From the material below, pull out every line that contains the string "Locate", treating uppercase and lowercase as different.

[START Data section]

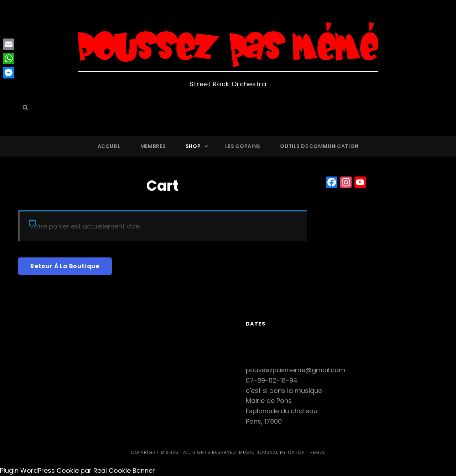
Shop (197, 146)
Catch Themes (306, 452)
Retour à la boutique (65, 266)
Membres (153, 146)
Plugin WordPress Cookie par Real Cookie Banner (77, 470)
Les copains (243, 146)
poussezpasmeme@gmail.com (295, 370)
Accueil (109, 146)
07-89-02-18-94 (271, 380)
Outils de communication (319, 146)
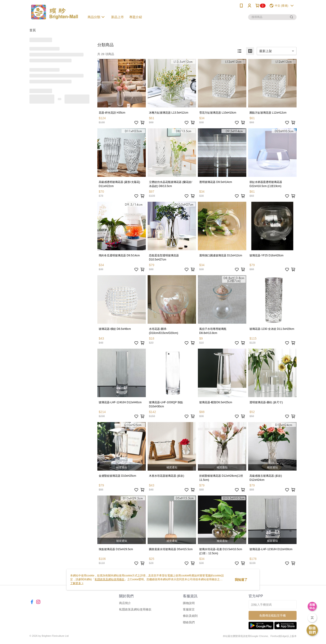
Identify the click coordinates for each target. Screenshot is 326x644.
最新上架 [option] (265, 51)
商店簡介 (125, 603)
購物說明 (189, 603)
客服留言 (189, 610)
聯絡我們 (189, 622)
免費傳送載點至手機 (272, 616)
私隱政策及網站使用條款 (135, 610)
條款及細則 (190, 616)
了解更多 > (77, 583)
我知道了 (241, 580)
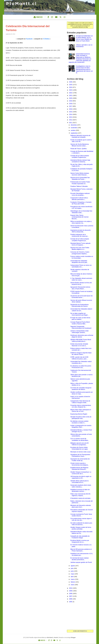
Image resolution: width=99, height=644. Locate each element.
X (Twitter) (46, 39)
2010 (71, 588)
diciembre (74, 125)
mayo (73, 574)
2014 (71, 114)
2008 (71, 594)
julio (72, 568)
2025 (71, 85)
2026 (71, 82)
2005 (71, 602)
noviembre (74, 128)
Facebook (29, 39)
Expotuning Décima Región (79, 414)
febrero (73, 582)
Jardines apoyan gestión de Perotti (81, 562)
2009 (71, 591)
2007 (71, 596)
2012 (71, 120)
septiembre (74, 133)
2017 (71, 106)
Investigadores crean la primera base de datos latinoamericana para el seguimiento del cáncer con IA (84, 70)
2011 (71, 123)
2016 (71, 109)
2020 (71, 98)
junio (72, 571)
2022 (71, 93)
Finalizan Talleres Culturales (79, 186)
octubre (73, 130)
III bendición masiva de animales (80, 498)
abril (72, 577)
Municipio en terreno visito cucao (80, 452)
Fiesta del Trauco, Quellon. (79, 149)
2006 (71, 599)
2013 (71, 117)
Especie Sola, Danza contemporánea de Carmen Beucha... (79, 217)
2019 (71, 101)
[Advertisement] (80, 616)
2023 (71, 90)
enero (73, 585)
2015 (71, 112)
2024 (71, 88)
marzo (73, 579)
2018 (71, 104)
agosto (73, 566)
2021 (71, 96)
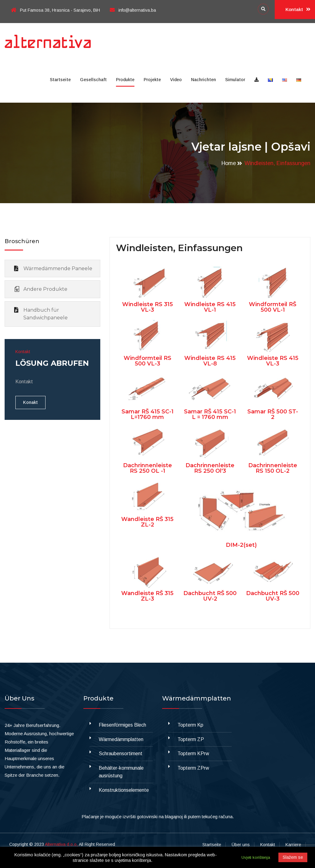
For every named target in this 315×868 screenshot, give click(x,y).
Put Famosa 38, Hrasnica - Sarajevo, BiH (55, 10)
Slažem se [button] (293, 857)
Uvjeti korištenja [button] (256, 857)
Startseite (60, 80)
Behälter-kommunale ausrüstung (121, 772)
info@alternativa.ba (133, 10)
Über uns (241, 844)
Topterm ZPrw (193, 768)
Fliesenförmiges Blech (122, 725)
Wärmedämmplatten (121, 739)
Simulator (235, 80)
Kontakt (298, 9)
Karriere (293, 844)
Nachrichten (203, 80)
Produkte (125, 80)
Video (176, 80)
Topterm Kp (190, 725)
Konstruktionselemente (124, 790)
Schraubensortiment (120, 753)
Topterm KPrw (193, 753)
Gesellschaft (93, 80)
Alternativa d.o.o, (61, 844)
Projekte (152, 80)
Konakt (30, 402)
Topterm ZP (191, 739)
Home (229, 163)
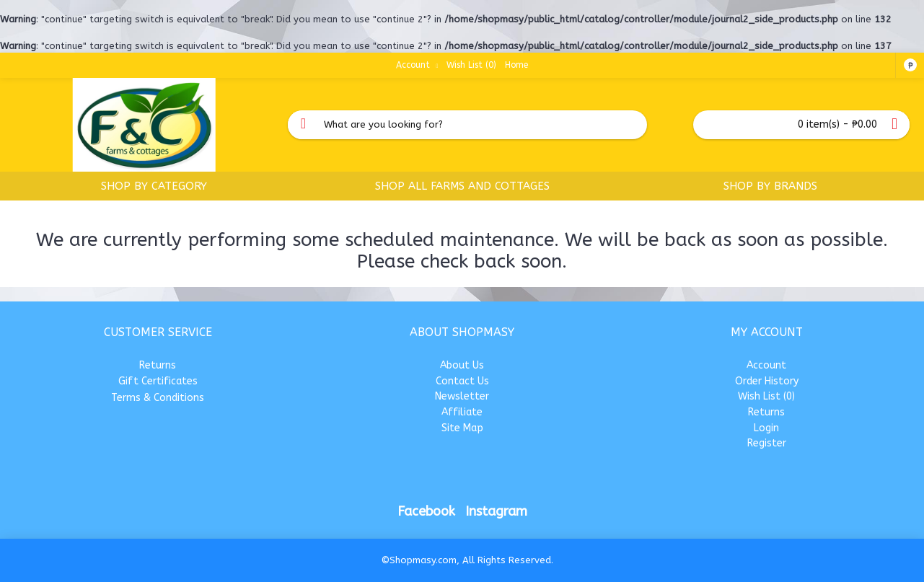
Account (766, 365)
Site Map (462, 428)
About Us (462, 365)
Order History (767, 381)
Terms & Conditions (157, 397)
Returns (157, 365)
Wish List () (766, 396)
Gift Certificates (158, 381)
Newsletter (462, 396)
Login (766, 428)
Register (767, 443)
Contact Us (462, 381)
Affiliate (462, 412)
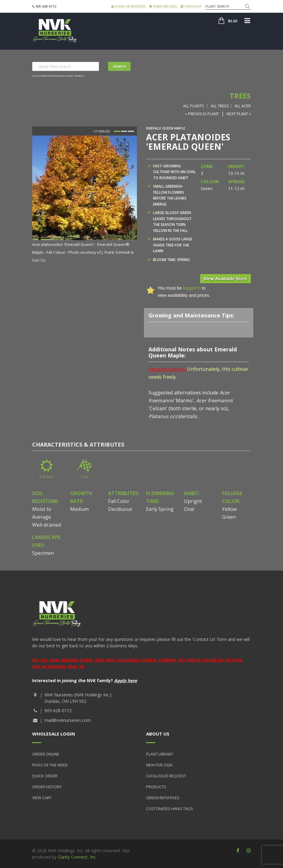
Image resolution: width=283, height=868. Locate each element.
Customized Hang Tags (170, 809)
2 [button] (124, 131)
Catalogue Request (166, 776)
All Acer (243, 106)
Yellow (229, 509)
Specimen (43, 553)
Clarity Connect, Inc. (77, 857)
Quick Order (45, 776)
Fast (84, 476)
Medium (79, 509)
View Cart (42, 798)
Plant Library (160, 754)
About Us (158, 734)
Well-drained (47, 525)
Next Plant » (239, 114)
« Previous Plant (202, 114)
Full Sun (47, 476)
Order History (47, 787)
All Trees (220, 106)
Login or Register (128, 6)
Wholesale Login (53, 734)
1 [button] (117, 131)
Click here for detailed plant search (58, 75)
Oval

[END Data section]

§ Solution
Image resolution: width=99, height=644. Locate each element.
Image resolution: width=283, height=868. Locate each element.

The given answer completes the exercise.